EXERCISE DIRECTIONS: From the data below, restate every line word for word.

Source records
= Beginning of Section =
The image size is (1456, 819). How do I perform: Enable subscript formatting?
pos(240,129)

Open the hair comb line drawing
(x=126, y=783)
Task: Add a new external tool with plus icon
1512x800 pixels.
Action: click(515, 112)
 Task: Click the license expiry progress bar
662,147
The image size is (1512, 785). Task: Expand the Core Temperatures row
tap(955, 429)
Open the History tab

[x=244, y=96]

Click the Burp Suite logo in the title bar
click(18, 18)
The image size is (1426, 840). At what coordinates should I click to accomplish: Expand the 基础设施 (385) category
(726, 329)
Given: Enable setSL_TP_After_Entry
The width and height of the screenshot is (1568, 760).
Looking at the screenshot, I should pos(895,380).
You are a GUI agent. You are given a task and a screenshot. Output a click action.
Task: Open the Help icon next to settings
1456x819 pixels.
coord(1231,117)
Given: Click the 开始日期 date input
= End of Section =
YOUR RESPONSE:
The image size is (1456, 819). How do I perform: Enable subscript formatting?
pos(240,129)

Open the hair comb line drawing
(x=126, y=783)
Task: Add a new external tool with plus icon
1512x800 pixels.
Action: click(515, 112)
 Task: Click the license expiry progress bar
662,147
The image size is (1512, 785). Task: Expand the Core Temperatures row
tap(955, 429)
Open the History tab

[x=244, y=96]

Click the Burp Suite logo in the title bar
click(18, 18)
The image size is (1426, 840). At what coordinates should I click to accomplish: Expand the 基础设施 (385) category
(726, 329)
Given: Enable setSL_TP_After_Entry
The width and height of the screenshot is (1568, 760).
Looking at the screenshot, I should pos(895,380).
You are a GUI agent. You are given a task and a screenshot. Output a click action.
Task: Open the Help icon next to settings
1456x819 pixels.
coord(1231,117)
Given: Click the 开始日期 date input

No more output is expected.